Whilst it is acknowledged that Housemasters/Housemistresses have overall responsibility for the welfare of the pupils in their houses Tutors (both Academic and House Tutors) have a very important part to play in looking after both the academic progress and pastoral welfare of each of their tutees. This implies building up a productive relationship with the pupil concerned together with his family.

The tutorial system

The tutorial system is based upon vertical groups of pupils within individual boarding houses as follows:

  1. 6th form tutor groups (5th and 6th form pupils) – groups of 8 (i.e. 4 per year group)
  2. Middle school tutor groups (A, B and C Block pupils) – groups of 9 (i.e. 3 per year group)
  3. Lower school tutor groups (D Block pupils) – groups of 10

Tutorial meetings are held formally on a fortnightly basis; guidance for tutors is provided by the Senior Tutor (Upper School), the Senior Tutor (Middle School) and the Senior Tutor (Lower School), who is the Housemaster of Tinokura.
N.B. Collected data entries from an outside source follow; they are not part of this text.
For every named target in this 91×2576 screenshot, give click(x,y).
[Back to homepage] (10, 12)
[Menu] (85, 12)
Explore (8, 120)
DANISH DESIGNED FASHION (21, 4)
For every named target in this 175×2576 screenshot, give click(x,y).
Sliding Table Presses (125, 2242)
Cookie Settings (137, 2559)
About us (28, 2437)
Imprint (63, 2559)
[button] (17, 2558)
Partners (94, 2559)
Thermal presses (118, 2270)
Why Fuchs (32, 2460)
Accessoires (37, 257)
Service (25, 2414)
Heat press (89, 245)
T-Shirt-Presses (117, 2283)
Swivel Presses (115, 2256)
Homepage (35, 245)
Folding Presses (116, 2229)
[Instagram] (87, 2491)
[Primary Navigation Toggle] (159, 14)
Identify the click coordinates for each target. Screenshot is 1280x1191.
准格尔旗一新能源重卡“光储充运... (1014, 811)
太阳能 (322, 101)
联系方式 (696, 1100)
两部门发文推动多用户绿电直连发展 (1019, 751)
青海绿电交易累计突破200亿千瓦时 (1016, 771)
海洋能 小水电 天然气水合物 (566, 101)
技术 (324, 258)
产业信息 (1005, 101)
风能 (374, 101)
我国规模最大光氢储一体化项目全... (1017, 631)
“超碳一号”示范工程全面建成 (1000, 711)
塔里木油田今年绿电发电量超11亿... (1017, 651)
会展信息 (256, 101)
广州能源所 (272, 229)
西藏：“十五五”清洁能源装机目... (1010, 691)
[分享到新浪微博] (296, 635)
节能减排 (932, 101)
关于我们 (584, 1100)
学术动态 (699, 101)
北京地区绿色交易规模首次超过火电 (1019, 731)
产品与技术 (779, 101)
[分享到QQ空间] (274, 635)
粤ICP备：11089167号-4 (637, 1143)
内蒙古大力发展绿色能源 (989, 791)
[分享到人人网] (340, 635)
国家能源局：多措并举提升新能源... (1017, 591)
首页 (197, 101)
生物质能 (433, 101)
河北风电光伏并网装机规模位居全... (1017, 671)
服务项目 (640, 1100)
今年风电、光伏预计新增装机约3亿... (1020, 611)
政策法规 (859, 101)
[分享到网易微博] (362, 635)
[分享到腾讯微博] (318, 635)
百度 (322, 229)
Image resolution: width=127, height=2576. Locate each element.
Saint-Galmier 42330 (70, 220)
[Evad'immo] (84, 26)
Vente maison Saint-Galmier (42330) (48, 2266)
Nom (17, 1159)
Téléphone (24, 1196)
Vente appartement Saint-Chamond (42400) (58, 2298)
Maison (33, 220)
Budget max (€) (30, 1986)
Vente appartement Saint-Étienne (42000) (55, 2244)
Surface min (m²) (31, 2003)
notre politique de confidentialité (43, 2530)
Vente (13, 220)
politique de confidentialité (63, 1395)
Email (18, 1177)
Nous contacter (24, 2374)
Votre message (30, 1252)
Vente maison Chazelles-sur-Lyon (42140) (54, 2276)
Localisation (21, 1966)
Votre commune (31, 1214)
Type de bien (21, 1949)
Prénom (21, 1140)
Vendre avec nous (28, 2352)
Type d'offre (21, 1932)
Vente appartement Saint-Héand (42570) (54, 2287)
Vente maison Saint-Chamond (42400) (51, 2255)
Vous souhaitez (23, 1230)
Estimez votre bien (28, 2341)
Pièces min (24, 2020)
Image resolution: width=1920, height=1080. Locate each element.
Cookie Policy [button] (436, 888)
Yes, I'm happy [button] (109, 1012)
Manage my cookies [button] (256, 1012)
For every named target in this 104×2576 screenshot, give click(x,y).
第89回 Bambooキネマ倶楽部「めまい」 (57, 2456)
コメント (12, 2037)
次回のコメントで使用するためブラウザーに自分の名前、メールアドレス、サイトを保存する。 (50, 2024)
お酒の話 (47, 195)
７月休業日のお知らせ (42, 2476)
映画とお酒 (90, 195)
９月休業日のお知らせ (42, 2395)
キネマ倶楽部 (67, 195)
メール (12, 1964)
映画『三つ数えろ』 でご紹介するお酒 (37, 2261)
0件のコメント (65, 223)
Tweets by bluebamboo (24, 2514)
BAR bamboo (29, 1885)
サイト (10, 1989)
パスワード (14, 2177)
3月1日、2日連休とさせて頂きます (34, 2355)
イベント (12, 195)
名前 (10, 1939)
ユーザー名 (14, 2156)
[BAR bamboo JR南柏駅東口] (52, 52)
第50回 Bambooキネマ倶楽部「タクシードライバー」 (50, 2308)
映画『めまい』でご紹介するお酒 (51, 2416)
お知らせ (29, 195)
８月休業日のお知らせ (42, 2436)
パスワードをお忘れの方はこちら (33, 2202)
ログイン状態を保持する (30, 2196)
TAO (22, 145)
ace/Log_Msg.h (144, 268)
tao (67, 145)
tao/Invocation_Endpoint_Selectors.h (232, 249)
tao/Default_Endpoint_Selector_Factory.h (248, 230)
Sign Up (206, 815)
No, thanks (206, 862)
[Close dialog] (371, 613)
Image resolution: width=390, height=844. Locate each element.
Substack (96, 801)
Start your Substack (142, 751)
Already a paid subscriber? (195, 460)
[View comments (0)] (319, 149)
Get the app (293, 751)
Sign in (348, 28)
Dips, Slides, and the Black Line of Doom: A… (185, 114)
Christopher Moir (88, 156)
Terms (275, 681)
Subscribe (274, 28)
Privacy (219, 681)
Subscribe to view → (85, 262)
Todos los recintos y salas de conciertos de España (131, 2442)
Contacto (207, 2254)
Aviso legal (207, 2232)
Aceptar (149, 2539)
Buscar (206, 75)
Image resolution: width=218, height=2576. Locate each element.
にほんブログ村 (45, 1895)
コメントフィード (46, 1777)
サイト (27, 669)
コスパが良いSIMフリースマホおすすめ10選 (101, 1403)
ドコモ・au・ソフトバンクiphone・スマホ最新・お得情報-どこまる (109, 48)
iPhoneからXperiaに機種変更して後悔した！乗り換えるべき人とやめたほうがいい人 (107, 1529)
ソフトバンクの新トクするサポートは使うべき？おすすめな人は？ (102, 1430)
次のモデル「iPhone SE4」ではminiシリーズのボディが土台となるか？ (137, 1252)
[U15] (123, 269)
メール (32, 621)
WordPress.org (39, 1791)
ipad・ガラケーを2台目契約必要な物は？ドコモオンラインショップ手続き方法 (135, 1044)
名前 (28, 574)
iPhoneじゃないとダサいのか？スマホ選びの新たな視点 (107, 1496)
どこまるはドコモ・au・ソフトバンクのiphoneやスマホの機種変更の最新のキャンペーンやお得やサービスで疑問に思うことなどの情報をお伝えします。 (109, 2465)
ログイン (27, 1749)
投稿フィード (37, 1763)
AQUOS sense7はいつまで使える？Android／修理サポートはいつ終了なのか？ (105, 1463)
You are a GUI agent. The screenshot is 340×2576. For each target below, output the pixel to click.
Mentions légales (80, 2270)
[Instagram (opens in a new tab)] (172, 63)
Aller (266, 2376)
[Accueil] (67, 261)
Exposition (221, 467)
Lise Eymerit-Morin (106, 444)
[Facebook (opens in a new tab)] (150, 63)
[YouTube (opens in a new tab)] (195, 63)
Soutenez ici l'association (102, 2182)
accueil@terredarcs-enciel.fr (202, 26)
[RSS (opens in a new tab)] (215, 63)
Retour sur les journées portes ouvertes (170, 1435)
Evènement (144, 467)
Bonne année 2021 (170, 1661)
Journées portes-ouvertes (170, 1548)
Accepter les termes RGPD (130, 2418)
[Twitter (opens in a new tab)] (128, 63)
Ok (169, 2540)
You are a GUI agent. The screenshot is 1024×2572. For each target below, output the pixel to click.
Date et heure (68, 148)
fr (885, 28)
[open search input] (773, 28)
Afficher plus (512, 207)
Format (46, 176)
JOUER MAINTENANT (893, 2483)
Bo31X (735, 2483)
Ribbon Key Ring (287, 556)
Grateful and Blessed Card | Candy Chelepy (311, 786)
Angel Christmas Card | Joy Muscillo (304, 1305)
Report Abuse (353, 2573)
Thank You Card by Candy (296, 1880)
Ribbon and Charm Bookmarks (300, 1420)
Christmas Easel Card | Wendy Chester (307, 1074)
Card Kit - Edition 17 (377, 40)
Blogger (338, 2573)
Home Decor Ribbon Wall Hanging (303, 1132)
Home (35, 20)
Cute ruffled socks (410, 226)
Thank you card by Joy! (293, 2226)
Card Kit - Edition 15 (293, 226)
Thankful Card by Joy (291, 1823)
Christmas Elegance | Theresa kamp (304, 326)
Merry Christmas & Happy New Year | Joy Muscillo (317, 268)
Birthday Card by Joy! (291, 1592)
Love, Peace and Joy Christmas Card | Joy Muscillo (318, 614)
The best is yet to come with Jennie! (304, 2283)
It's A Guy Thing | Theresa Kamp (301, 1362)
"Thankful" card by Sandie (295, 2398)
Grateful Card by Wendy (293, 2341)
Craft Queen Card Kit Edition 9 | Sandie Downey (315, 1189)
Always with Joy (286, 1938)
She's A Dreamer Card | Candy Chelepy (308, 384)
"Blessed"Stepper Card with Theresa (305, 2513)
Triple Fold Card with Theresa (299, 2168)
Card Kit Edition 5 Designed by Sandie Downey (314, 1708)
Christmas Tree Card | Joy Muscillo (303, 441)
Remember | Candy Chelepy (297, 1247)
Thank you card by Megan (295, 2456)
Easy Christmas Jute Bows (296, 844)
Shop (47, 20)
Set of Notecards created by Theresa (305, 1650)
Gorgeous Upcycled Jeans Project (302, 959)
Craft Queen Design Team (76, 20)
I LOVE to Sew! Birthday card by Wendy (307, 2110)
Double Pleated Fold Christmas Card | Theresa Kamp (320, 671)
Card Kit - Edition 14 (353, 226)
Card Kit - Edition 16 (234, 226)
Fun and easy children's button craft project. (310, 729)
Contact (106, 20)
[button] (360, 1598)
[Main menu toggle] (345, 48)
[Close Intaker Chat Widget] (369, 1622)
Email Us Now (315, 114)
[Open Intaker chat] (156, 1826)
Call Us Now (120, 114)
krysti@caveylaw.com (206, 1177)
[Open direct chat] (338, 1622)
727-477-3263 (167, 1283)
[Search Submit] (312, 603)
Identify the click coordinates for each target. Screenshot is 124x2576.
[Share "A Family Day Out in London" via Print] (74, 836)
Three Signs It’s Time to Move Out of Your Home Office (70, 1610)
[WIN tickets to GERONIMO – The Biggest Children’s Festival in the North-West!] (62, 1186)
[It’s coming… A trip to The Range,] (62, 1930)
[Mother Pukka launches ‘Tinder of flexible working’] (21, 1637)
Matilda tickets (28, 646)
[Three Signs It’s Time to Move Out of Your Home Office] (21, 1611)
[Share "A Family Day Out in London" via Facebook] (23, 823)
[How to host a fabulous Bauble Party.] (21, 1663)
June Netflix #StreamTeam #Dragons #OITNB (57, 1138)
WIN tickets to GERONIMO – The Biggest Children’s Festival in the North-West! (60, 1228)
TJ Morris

At the top end of the school there will inevitably be a great deal of emphasis on academic performance and university entrance whereas at the bottom end of the school tutorials are more likely to focus on the basic expectations of pupils.

Tutors should also keep in touch with tutees informally and take an overall and active interest in their tutees academic performance, their extra-curricular activities, hobbies and interests, their family background and any disciplinary issues which may occur.